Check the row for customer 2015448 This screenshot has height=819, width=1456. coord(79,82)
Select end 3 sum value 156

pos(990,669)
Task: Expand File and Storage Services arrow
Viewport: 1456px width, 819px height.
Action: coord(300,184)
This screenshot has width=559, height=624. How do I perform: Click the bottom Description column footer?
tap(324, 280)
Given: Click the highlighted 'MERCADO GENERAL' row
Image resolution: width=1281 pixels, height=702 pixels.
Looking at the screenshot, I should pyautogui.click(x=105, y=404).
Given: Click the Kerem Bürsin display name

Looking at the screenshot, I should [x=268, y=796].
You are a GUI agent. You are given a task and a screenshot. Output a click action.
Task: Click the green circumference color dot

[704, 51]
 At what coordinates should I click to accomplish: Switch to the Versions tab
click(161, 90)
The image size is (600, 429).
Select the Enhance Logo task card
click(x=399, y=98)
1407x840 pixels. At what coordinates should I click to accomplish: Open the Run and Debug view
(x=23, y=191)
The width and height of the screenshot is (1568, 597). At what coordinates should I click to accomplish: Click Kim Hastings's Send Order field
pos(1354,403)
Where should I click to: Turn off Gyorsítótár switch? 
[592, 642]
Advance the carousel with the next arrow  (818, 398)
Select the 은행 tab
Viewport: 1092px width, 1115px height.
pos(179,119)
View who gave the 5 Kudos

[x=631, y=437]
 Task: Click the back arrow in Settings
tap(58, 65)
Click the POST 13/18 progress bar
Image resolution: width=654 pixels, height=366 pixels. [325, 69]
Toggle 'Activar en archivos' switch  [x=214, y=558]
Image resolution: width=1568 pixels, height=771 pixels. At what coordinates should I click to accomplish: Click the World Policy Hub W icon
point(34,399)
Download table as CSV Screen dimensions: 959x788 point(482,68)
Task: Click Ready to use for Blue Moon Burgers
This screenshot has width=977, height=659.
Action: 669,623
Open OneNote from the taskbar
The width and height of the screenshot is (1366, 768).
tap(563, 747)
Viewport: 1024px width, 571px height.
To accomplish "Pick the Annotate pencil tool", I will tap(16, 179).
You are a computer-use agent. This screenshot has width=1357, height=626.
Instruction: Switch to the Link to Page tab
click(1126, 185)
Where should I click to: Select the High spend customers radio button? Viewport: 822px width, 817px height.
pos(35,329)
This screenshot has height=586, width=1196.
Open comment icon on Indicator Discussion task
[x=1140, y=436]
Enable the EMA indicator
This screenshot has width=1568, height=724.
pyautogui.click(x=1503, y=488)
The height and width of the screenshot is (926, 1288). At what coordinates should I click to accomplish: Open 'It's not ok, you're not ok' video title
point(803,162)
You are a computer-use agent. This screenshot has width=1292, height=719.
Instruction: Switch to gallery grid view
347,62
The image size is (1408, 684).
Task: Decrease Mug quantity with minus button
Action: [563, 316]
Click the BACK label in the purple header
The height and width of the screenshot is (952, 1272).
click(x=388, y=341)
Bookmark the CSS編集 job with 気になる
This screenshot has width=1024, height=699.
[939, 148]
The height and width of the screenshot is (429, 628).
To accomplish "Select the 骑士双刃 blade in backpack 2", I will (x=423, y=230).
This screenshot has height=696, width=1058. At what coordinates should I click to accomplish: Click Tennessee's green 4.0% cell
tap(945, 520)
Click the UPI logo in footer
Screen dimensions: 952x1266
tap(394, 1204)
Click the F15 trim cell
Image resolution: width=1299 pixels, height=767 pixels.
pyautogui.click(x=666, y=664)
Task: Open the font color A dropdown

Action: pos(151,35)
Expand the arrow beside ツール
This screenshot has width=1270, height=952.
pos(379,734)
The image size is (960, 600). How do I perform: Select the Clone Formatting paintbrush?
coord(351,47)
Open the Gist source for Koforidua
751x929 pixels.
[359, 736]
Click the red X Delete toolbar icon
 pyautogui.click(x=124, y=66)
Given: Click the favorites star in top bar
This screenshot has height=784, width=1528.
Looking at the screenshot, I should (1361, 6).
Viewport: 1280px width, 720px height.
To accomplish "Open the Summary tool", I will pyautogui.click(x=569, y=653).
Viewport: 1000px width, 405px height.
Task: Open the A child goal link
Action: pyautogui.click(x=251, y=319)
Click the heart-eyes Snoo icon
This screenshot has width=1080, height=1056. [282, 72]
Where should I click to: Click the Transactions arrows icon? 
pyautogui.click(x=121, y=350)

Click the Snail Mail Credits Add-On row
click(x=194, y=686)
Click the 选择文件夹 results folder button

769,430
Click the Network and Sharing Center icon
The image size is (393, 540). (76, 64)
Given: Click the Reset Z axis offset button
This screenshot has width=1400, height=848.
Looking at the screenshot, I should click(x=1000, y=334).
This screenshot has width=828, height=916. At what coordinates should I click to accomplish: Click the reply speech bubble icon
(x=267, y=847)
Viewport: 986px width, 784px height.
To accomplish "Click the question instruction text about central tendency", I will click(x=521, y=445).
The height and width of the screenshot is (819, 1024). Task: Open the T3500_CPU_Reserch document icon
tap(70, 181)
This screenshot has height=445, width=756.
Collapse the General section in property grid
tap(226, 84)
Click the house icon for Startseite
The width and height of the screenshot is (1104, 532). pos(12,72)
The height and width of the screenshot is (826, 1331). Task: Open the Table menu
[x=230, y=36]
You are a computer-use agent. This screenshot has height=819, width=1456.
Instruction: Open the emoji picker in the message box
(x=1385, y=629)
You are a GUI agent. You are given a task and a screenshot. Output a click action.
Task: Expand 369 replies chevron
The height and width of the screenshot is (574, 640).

________________

Put each line of the entries above into a JSON list of strings, one string per line, and leave out the blank lines.

[
  "Check the row for customer 2015448 This screenshot has height=819, width=1456. coord(79,82)",
  "Select end 3 sum value 156",
  "pos(990,669)",
  "Task: Expand File and Storage Services arrow",
  "Viewport: 1456px width, 819px height.",
  "Action: coord(300,184)",
  "This screenshot has width=559, height=624. How do I perform: Click the bottom Description column footer?",
  "tap(324, 280)",
  "Given: Click the highlighted 'MERCADO GENERAL' row",
  "Image resolution: width=1281 pixels, height=702 pixels.",
  "Looking at the screenshot, I should pyautogui.click(x=105, y=404).",
  "Given: Click the Kerem Bürsin display name",
  "Looking at the screenshot, I should [x=268, y=796].",
  "You are a GUI agent. You are given a task and a screenshot. Output a click action.",
  "Task: Click the green circumference color dot",
  "[704, 51]",
  " At what coordinates should I click to accomplish: Switch to the Versions tab",
  "click(161, 90)",
  "The image size is (600, 429).",
  "Select the Enhance Logo task card",
  "click(x=399, y=98)",
  "1407x840 pixels. At what coordinates should I click to accomplish: Open the Run and Debug view",
  "(x=23, y=191)",
  "The width and height of the screenshot is (1568, 597). At what coordinates should I click to accomplish: Click Kim Hastings's Send Order field",
  "pos(1354,403)",
  "Where should I click to: Turn off Gyorsítótár switch? ",
  "[592, 642]",
  "Advance the carousel with the next arrow  (818, 398)",
  "Select the 은행 tab",
  "Viewport: 1092px width, 1115px height.",
  "pos(179,119)",
  "View who gave the 5 Kudos",
  "[x=631, y=437]",
  " Task: Click the back arrow in Settings",
  "tap(58, 65)",
  "Click the POST 13/18 progress bar",
  "Image resolution: width=654 pixels, height=366 pixels. [325, 69]",
  "Toggle 'Activar en archivos' switch  [x=214, y=558]",
  "Image resolution: width=1568 pixels, height=771 pixels. At what coordinates should I click to accomplish: Click the World Policy Hub W icon",
  "point(34,399)",
  "Download table as CSV Screen dimensions: 959x788 point(482,68)",
  "Task: Click Ready to use for Blue Moon Burgers",
  "This screenshot has width=977, height=659.",
  "Action: 669,623",
  "Open OneNote from the taskbar",
  "The width and height of the screenshot is (1366, 768).",
  "tap(563, 747)",
  "Viewport: 1024px width, 571px height.",
  "To accomplish \"Pick the Annotate pencil tool\", I will tap(16, 179).",
  "You are a computer-use agent. This screenshot has width=1357, height=626.",
  "Instruction: Switch to the Link to Page tab",
  "click(1126, 185)",
  "Where should I click to: Select the High spend customers radio button? Viewport: 822px width, 817px height.",
  "pos(35,329)",
  "This screenshot has height=586, width=1196.",
  "Open comment icon on Indicator Discussion task",
  "[x=1140, y=436]",
  "Enable the EMA indicator",
  "This screenshot has width=1568, height=724.",
  "pyautogui.click(x=1503, y=488)",
  "The height and width of the screenshot is (926, 1288). At what coordinates should I click to accomplish: Open 'It's not ok, you're not ok' video title",
  "point(803,162)",
  "You are a computer-use agent. This screenshot has width=1292, height=719.",
  "Instruction: Switch to gallery grid view",
  "347,62",
  "The image size is (1408, 684).",
  "Task: Decrease Mug quantity with minus button",
  "Action: [563, 316]",
  "Click the BACK label in the purple header",
  "The height and width of the screenshot is (952, 1272).",
  "click(x=388, y=341)",
  "Bookmark the CSS編集 job with 気になる",
  "This screenshot has width=1024, height=699.",
  "[939, 148]",
  "The height and width of the screenshot is (429, 628).",
  "To accomplish \"Select the 骑士双刃 blade in backpack 2\", I will (x=423, y=230).",
  "This screenshot has height=696, width=1058. At what coordinates should I click to accomplish: Click Tennessee's green 4.0% cell",
  "tap(945, 520)",
  "Click the UPI logo in footer",
  "Screen dimensions: 952x1266",
  "tap(394, 1204)",
  "Click the F15 trim cell",
  "Image resolution: width=1299 pixels, height=767 pixels.",
  "pyautogui.click(x=666, y=664)",
  "Task: Open the font color A dropdown",
  "Action: pos(151,35)",
  "Expand the arrow beside ツール",
  "This screenshot has width=1270, height=952.",
  "pos(379,734)",
  "The image size is (960, 600). How do I perform: Select the Clone Formatting paintbrush?",
  "coord(351,47)",
  "Open the Gist source for Koforidua",
  "751x929 pixels.",
  "[359, 736]",
  "Click the red X Delete toolbar icon",
  " pyautogui.click(x=124, y=66)",
  "Given: Click the favorites star in top bar",
  "This screenshot has height=784, width=1528.",
  "Looking at the screenshot, I should (1361, 6).",
  "Viewport: 1280px width, 720px height.",
  "To accomplish \"Open the Summary tool\", I will pyautogui.click(x=569, y=653).",
  "Viewport: 1000px width, 405px height.",
  "Task: Open the A child goal link",
  "Action: pyautogui.click(x=251, y=319)",
  "Click the heart-eyes Snoo icon",
  "This screenshot has width=1080, height=1056. [282, 72]",
  "Where should I click to: Click the Transactions arrows icon? ",
  "pyautogui.click(x=121, y=350)",
  "Click the Snail Mail Credits Add-On row",
  "click(x=194, y=686)",
  "Click the 选择文件夹 results folder button",
  "769,430",
  "Click the Network and Sharing Center icon",
  "The image size is (393, 540). (76, 64)",
  "Given: Click the Reset Z axis offset button",
  "This screenshot has width=1400, height=848.",
  "Looking at the screenshot, I should click(x=1000, y=334).",
  "This screenshot has width=828, height=916. At what coordinates should I click to accomplish: Click the reply speech bubble icon",
  "(x=267, y=847)",
  "Viewport: 986px width, 784px height.",
  "To accomplish \"Click the question instruction text about central tendency\", I will click(x=521, y=445).",
  "The height and width of the screenshot is (819, 1024). Task: Open the T3500_CPU_Reserch document icon",
  "tap(70, 181)",
  "This screenshot has height=445, width=756.",
  "Collapse the General section in property grid",
  "tap(226, 84)",
  "Click the house icon for Startseite",
  "The width and height of the screenshot is (1104, 532). pos(12,72)",
  "The height and width of the screenshot is (826, 1331). Task: Open the Table menu",
  "[x=230, y=36]",
  "You are a computer-use agent. This screenshot has height=819, width=1456.",
  "Instruction: Open the emoji picker in the message box",
  "(x=1385, y=629)",
  "You are a GUI agent. You are given a task and a screenshot. Output a click action.",
  "Task: Expand 369 replies chevron",
  "The height and width of the screenshot is (574, 640)."
]